Similarly, there have been several examples where the clinical notes taken by GPs or Emergency Room personnel have been preferred over the memory of the claimant. In such cases consideration is given to the extensive nature of the medical history pre-incident and consistency in record. Often, preference is not given to the clinical notes because it is assumed that the claimant is lying, but simply due to the passage of time and the vagaries of memory.
A recent example of the latter can be found in the case of Portors and Comcare  AATA 2166.
The clinical notes in this case became particularly important due to the passage of time; the original date of injury was 15 years prior to the hearing in the Tribunal. Comcare had accepted liability for a hernia in July 2002. At the hearing held in 2017, the Tribunal was being asked to accept that if Mr Portors had suffered a hernia, it was not actually related to work. Mr Portors was adamant in his evidence that soon after lifting a table up several flights of stairs at work he suffered a sharp stabbing pain in his groin. The Tribunal was provided with the clinical notes of the local hospital and Mr Portors’ treating GP; notes that were taken at the time. The Deputy President commented that Mr Portors’ had attended six consultations with five different doctors (as well as triage nurses) in the month following the incident. All in relation to abdominal pain. All record the location of his pain to be in or around the abdomen. In none of the clinical notes or contemporary reports arising from those attendances is there any reference to groin pain.

__PROMPT 1__. Reproduce the stretch of the clinical notes passage from "Similarly, there have" through "vagaries of memory.", word for word.
__PROMPT 2__. Write the next part of the passage on clinical notes in the Portors and Comcare case, picking up after its last sentence.

__DATA PROVIDED__.
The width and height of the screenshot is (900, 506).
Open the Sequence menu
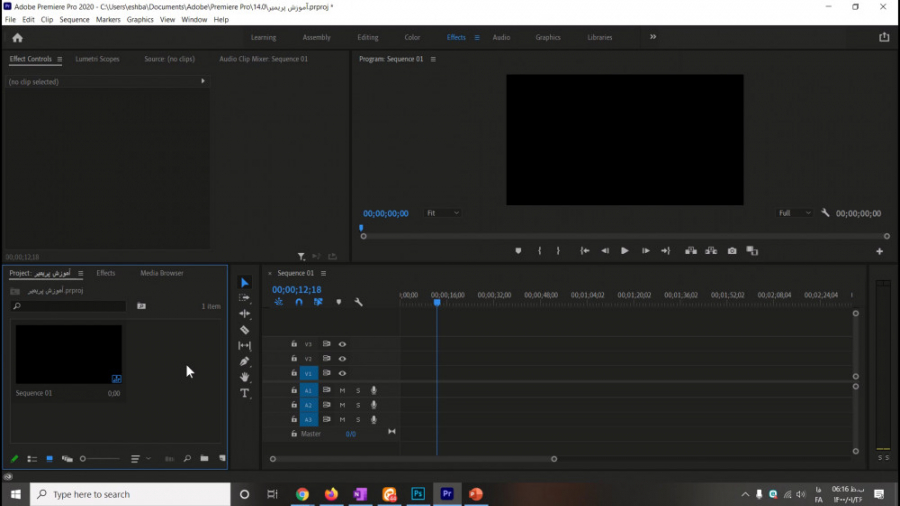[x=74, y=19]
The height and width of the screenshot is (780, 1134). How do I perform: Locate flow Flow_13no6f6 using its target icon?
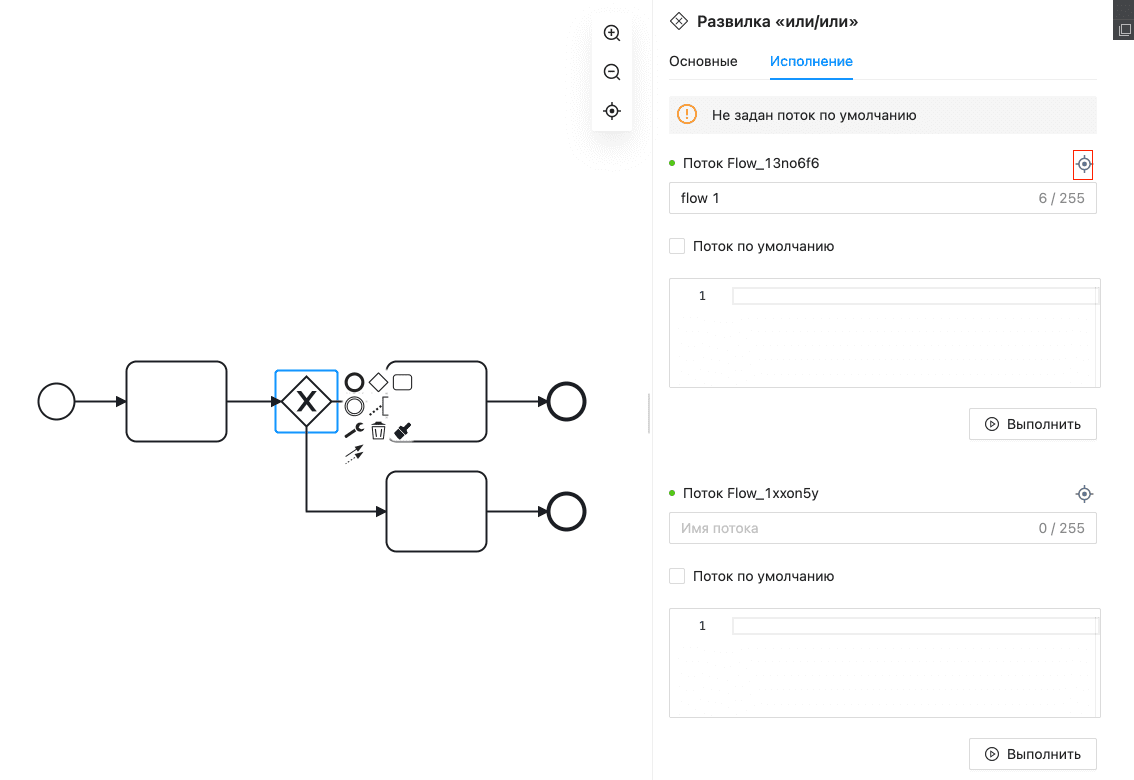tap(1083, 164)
* * *
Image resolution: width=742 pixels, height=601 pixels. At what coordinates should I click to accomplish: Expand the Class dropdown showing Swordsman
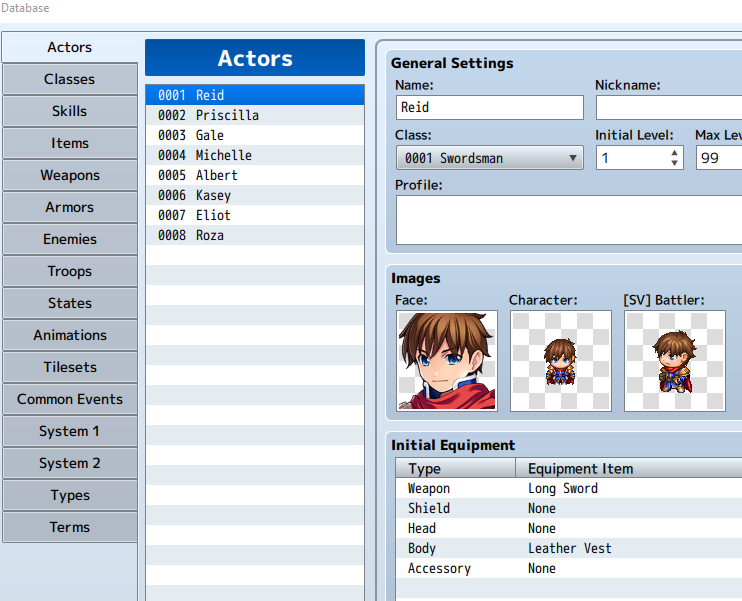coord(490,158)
* * *
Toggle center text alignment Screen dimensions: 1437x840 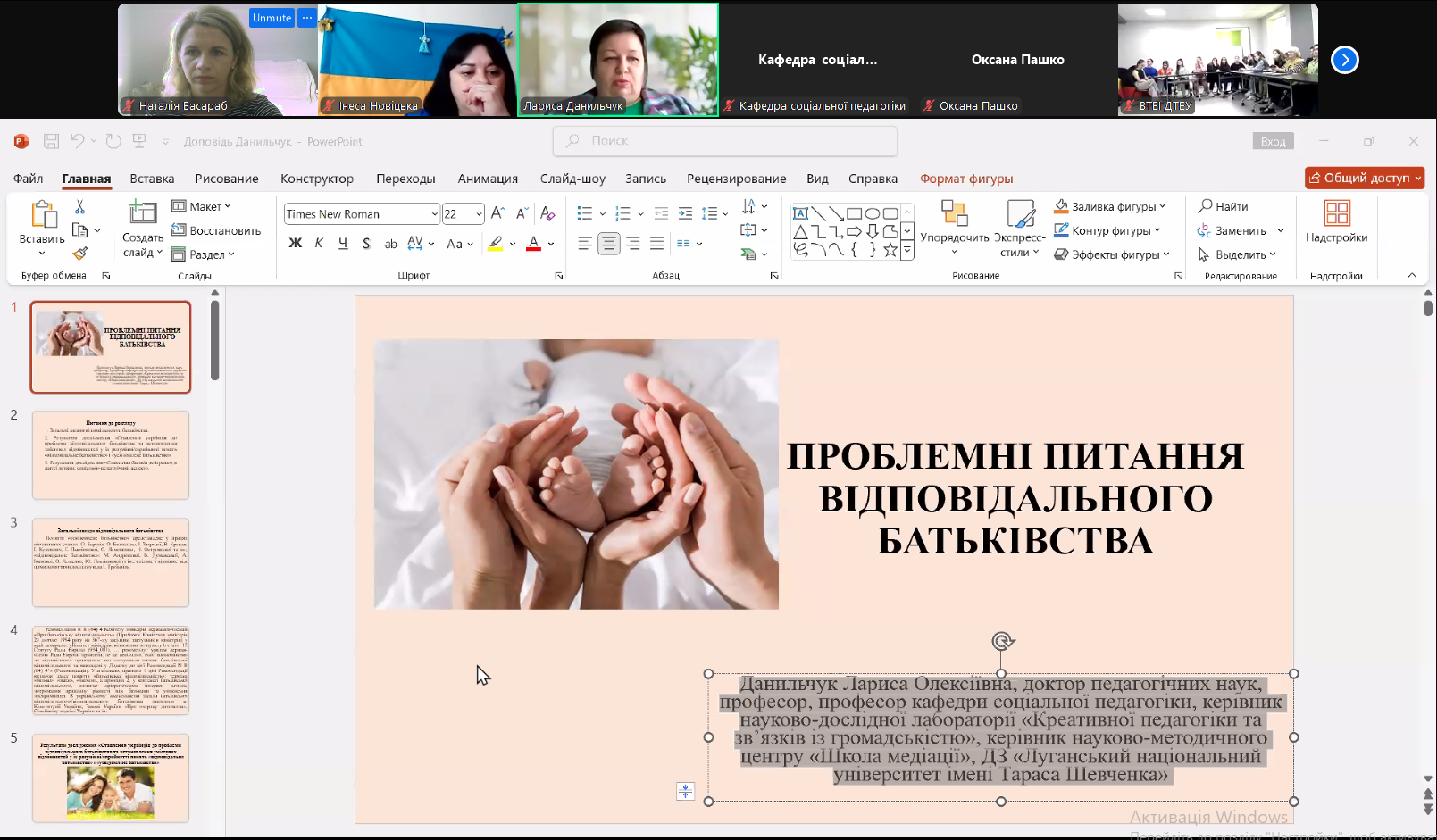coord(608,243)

__ANSWER 1__.
Similarly, there have been several examples where the clinical notes taken by GPs or Emergency Room personnel have been preferred over the memory of the claimant. In such cases consideration is given to the extensive nature of the medical history pre-incident and consistency in record. Often, preference is not given to the clinical notes because it is assumed that the claimant is lying, but simply due to the passage of time and the vagaries of memory.

__ANSWER 2__.
As stated in the Deputy President’s decision, it seems highly improbable that Mr Portors would have told five doctors and two triage nurses that he was experiencing or had experienced sharp groin pain but that not one of them recorded that piece of information. While Mr Portors argued that doctors and nurses in busy emergency departments can often make mistakes, the Tribunal commented that the records taken by all of these medical practitioners were consistent in their documentation of abdominal pain.
As noted by the Tribunal in its decision at , the acceptance of the contemporary medical records over the evidence of Mr Portors does not imply that he was deliberately untruthful; rather, his evidence suggested that he had forgotten many details concerning his long and complicated illness. It may be that the strong belief Mr Portors held that his work was responsible for his injury recast his memory of how it started; not because he is dishonest, simply because he continues to be in pain and it all happened a long time ago.
The take away here is that the importance of contemporary medical records should not be underestimated; and you should always take notes of what you say to your GP, just in case you need to make a claim one of these days and someone asks you about those unidentifiable, but very shiny medical instruments.